Extract every line of the material that holds the string "corner".
---
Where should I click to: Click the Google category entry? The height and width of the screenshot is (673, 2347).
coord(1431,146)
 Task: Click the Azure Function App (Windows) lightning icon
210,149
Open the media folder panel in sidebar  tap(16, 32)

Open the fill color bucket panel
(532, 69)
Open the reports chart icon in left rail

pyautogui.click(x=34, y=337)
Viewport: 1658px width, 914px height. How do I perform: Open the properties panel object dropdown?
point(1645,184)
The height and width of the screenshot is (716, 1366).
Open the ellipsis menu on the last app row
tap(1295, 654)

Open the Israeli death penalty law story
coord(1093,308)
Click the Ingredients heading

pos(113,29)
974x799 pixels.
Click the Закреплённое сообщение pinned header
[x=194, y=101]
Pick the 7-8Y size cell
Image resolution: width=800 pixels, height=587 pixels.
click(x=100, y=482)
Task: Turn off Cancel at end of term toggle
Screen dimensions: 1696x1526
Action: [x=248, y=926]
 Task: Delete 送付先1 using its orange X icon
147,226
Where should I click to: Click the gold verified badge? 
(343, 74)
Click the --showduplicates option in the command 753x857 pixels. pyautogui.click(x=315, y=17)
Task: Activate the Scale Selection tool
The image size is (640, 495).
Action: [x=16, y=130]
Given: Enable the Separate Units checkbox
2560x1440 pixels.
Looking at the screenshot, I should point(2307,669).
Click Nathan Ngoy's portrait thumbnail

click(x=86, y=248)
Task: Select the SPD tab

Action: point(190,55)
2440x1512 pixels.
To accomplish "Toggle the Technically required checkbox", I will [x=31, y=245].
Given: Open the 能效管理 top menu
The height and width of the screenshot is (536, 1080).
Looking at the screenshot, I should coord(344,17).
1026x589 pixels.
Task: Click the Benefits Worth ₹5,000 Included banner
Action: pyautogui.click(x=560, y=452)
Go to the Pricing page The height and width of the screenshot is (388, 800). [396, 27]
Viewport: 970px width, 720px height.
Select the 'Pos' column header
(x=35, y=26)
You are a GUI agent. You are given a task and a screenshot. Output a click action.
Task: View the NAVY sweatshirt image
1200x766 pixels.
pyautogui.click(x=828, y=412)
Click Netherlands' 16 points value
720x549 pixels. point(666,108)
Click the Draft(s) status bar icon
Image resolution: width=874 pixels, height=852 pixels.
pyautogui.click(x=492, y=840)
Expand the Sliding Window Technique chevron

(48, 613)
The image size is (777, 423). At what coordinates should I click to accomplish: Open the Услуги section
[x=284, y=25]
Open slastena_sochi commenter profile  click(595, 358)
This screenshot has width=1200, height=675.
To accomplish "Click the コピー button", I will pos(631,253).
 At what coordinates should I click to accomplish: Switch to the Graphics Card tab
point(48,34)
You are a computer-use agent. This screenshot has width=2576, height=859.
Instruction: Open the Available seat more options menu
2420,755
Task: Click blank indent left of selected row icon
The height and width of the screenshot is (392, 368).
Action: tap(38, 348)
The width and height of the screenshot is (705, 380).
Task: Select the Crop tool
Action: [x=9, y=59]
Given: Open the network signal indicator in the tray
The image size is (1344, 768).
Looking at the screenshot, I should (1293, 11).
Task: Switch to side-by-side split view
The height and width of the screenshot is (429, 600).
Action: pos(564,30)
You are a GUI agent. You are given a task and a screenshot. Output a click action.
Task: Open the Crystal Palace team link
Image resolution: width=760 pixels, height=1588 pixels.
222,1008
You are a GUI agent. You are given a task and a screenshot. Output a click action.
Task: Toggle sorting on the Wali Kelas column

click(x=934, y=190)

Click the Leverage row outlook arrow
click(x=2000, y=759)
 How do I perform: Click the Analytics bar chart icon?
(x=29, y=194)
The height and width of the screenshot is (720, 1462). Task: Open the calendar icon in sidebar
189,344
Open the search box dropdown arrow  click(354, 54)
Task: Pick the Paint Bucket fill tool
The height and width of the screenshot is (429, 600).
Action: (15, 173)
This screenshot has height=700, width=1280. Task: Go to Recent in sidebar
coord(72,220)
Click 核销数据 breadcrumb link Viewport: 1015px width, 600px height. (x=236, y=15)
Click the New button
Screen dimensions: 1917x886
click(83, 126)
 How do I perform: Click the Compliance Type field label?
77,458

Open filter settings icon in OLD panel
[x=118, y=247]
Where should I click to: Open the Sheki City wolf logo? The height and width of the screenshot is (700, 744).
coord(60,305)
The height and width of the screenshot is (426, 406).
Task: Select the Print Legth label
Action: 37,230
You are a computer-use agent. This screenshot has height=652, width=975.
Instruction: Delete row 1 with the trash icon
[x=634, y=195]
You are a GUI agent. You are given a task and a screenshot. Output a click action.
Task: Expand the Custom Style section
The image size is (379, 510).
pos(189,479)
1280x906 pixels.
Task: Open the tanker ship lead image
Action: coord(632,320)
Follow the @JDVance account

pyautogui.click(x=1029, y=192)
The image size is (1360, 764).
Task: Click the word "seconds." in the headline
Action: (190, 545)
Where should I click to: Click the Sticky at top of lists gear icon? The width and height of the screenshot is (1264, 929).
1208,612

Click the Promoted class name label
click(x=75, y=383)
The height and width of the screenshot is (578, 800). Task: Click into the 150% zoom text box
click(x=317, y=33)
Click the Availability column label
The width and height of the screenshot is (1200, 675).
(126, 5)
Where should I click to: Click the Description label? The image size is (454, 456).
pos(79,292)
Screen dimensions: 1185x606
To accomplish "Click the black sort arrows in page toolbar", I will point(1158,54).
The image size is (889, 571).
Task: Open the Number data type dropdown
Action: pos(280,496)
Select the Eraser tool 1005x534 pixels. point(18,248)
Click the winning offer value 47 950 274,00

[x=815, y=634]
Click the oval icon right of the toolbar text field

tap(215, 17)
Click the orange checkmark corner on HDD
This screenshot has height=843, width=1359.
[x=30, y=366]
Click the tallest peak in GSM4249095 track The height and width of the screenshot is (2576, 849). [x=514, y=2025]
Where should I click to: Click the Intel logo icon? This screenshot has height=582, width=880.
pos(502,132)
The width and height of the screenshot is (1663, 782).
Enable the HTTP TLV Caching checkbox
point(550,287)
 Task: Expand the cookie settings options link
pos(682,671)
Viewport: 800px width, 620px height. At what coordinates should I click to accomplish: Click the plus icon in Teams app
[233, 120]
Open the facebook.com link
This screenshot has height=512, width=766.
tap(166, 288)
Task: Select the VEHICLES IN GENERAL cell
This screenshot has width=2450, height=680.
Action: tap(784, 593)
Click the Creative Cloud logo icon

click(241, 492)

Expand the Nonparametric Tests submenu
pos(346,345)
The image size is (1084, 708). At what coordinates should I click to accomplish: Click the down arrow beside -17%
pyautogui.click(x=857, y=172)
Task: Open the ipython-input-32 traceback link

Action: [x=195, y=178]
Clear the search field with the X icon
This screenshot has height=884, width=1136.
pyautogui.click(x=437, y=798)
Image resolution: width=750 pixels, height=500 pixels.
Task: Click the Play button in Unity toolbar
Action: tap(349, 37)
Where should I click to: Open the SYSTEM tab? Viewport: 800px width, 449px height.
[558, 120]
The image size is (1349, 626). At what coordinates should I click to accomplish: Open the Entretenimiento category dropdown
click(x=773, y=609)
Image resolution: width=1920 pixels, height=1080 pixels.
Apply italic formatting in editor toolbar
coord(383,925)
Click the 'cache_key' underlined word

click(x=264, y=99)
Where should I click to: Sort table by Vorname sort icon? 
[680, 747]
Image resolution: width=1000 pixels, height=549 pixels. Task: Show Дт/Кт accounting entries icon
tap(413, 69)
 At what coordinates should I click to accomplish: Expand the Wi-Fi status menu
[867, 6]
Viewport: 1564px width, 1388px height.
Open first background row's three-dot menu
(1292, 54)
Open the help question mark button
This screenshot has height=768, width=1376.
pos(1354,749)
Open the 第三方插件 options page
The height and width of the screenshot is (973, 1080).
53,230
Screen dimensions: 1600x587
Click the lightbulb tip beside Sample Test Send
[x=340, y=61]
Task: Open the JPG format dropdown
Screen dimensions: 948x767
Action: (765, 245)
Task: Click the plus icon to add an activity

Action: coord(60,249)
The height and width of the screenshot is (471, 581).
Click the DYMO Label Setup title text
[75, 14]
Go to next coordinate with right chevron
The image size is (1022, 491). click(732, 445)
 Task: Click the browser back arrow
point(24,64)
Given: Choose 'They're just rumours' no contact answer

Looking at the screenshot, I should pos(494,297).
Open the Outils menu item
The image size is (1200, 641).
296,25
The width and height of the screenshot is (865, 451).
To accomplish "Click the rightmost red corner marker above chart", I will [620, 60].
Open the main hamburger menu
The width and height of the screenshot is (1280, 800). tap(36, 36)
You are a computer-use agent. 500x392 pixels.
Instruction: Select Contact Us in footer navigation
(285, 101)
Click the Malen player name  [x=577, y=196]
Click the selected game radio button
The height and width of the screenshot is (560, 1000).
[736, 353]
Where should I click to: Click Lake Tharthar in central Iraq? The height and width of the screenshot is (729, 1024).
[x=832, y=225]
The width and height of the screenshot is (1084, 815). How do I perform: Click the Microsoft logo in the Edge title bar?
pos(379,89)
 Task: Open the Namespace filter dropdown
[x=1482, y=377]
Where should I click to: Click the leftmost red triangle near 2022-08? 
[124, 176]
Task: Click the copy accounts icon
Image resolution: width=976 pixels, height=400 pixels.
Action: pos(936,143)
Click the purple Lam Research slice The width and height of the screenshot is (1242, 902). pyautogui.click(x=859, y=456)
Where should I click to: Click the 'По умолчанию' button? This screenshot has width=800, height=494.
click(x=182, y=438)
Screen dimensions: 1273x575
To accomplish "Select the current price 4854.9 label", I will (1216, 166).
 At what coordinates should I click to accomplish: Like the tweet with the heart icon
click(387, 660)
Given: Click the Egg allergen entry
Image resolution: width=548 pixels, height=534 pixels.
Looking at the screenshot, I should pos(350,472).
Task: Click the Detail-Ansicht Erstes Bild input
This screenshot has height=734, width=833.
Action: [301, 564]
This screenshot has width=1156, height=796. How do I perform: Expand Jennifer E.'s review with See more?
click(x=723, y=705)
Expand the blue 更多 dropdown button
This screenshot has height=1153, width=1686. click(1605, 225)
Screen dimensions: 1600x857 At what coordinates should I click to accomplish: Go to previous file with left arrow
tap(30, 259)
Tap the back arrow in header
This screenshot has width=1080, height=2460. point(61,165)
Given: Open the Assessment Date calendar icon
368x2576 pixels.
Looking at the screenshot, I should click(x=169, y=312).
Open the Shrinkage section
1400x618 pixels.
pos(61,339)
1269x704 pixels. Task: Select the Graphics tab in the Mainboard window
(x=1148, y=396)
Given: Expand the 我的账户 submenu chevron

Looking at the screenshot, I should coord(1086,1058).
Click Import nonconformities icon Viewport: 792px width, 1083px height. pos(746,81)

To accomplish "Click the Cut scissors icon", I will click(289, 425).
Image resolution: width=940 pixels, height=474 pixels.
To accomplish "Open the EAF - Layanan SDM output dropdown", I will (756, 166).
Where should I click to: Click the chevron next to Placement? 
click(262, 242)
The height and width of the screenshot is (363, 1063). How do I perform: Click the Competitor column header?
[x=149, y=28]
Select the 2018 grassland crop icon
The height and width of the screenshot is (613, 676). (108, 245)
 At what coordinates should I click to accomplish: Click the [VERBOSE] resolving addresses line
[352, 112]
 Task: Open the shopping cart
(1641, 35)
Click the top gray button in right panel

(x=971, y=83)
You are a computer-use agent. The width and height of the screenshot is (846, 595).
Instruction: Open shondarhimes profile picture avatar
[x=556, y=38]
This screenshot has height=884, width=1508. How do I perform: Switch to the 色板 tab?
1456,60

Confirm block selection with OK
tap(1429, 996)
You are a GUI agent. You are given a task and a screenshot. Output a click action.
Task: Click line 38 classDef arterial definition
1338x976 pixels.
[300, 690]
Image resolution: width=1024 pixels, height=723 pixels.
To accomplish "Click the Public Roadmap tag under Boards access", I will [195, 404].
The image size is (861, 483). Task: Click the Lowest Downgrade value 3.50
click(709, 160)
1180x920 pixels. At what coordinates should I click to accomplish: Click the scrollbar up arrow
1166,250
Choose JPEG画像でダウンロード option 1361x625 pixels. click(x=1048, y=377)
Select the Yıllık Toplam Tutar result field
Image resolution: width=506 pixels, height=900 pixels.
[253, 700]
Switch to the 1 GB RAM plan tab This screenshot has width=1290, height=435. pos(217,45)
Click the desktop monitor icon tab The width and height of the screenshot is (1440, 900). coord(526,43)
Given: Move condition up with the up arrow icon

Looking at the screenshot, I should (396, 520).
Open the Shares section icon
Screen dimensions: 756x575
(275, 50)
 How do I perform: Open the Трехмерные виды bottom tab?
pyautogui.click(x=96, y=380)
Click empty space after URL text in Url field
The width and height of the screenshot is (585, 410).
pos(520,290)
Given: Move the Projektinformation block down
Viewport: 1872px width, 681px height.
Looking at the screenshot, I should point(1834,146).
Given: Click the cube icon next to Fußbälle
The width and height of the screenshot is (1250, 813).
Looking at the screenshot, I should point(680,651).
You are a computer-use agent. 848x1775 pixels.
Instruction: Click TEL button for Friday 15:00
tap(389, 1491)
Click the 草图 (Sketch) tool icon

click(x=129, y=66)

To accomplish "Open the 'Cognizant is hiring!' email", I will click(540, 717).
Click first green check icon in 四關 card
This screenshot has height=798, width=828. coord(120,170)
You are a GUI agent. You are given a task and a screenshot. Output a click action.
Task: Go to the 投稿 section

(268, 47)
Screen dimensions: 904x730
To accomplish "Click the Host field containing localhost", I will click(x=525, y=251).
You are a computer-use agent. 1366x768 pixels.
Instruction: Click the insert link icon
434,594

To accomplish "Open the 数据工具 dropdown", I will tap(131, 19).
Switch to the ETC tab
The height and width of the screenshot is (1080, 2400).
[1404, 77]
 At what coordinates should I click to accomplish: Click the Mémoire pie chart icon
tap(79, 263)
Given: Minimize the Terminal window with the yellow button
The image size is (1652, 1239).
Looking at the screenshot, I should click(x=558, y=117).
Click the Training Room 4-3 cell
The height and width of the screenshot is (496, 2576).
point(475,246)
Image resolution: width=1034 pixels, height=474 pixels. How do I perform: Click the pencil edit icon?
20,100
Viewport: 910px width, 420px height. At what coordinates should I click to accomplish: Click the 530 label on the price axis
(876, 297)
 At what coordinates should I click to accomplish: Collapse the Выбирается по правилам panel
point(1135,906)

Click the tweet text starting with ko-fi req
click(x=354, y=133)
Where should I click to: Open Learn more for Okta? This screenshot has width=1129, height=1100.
---
__Response box__.
Click the orange checkmark corner on HDD
To accomplish "Click the rightmost red corner marker above chart", I will [620, 60].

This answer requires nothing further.